Das gesamte Zentrum der Innenstadt und der daran angrenzende Stadtpark hatten sich in einen festlich bunten, fröhlichen Jahrmarkt verwandelt, der keine Wünsche offen ließ.
Es gab jede Menge Attraktionen für Groß und Klein. Verkaufsstände aller Art boten ihre vielfältigen Waren an, und sogar die umliegenden Schulen und Kindereinrichtungen hatten ihre eigene Bastelstaße. Auch auf kulinarischer Ebene gab es alles, was das Herz begehrte.
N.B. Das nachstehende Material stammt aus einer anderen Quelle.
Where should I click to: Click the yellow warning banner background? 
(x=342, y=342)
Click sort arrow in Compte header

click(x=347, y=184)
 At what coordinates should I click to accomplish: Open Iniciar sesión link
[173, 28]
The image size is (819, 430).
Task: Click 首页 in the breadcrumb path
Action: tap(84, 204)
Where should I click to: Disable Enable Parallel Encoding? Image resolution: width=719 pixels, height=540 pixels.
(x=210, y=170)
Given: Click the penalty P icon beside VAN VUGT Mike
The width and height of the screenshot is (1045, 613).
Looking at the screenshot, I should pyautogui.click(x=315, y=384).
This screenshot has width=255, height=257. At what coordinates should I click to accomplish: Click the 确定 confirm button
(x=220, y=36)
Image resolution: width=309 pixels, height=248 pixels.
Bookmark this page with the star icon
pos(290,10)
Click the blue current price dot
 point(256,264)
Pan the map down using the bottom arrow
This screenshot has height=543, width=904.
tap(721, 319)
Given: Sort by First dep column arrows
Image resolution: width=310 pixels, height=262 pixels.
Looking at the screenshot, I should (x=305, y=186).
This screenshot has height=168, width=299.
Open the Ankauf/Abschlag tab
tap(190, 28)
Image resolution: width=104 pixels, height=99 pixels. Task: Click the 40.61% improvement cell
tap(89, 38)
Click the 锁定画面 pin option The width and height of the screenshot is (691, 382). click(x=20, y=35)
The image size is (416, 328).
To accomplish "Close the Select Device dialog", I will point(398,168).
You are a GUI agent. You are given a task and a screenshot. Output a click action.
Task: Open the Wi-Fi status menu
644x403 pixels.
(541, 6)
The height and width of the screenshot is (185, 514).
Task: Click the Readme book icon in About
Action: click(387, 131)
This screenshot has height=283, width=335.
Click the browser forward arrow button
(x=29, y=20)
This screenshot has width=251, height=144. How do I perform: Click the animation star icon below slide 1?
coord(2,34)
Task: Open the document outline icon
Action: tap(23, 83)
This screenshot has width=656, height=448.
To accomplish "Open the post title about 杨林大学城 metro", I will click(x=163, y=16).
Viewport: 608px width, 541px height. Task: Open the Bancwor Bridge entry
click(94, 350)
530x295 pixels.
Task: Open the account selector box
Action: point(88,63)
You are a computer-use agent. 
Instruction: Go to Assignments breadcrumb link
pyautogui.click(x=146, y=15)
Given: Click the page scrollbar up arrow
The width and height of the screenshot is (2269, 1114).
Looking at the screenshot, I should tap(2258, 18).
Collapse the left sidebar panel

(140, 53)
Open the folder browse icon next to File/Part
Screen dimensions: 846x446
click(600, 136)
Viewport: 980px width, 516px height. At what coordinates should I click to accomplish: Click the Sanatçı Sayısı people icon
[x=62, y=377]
Kurz gesagt, es war für jeden Geschmack etwas dabei.
Wir fuhren pünktlich mit unserer prächtig geschmückten Kutsche auf dem Marktplatz vor, begleitet von der lautstarken Schalmaienkapelle, die ich schon vom "Fest der tausend Lichter" her kannte, und gefolgt von einem buntgemischten Umzug, vorwiegend bestehend aus den Mitgliedern sämtlicher ortsansässiger Sportvereine.
Von der Radio-Bühne aus eröffnete der Bürgermeister offiziell das Fest. Anschließend hielt er seine Begrüßungsrede, umrahmt von den Mitgliedern des Stadtrates und der verschiedenen Fördervereine, einer in historische Gewänder gekleidete Theatergruppe, den attraktiven Cheerleadern des städtischen Fußballclubs, sowie meiner Wenigkeit.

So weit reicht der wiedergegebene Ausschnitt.